Mesmo dentro do romance, temos dificuldade em distinguir as personagens umas das outras já que, apesar de em cada novo capítulo mudarmos de narrador, as diferenças são sempre residuais, sendo indistinguíveis a voz e as memórias uns dos outros, o que torna essa mudança de narrador sob todos os pontos de vista desnecessária. Todas as personagens são melancólicas, todas têm uma sensibilidade acima da média, todas são silenciosas e todas parecem ter vivido as mesmas coisas exactamente da mesma maneira, sendo as frases que não lhes saem da cabeça quase sempre as mesmas (apesar de nos ser dito várias vezes que nunca falavam das suas vidas uns com os outros).

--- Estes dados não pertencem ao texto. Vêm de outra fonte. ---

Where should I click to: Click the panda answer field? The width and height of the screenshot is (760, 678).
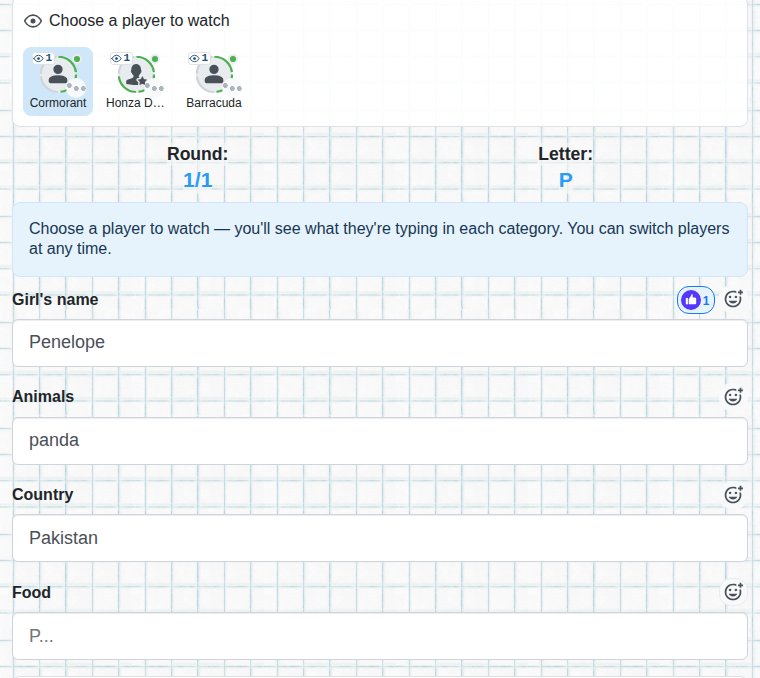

Os dois capítulos em que o narrador é a filha do alferes são, sob esse ponto de vista, elucidativos, uma vez que não trazem uma nova luz a essa personagem misteriosa que se recusa a pertencer à família, nem alteram minimamente o foco das memórias, apesar de esta não ter estado, como é evidente, na Guerra do Ultramar, centro das reminiscências de pai e filho. Assim, enquanto esperamos que as pedras, que um dia ainda havemos de amar, se tornem mais leves que a água nesse sôbolo rio que vai até à Babilónia e em cima do qual cavalos fazem sombra, não deixamos nunca de sentir um inquietante sentimento de déjà-vu.
João Pedro Vala é aluno de doutoramento do Programa em Teoria da Literatura da Universidade de Lisboa.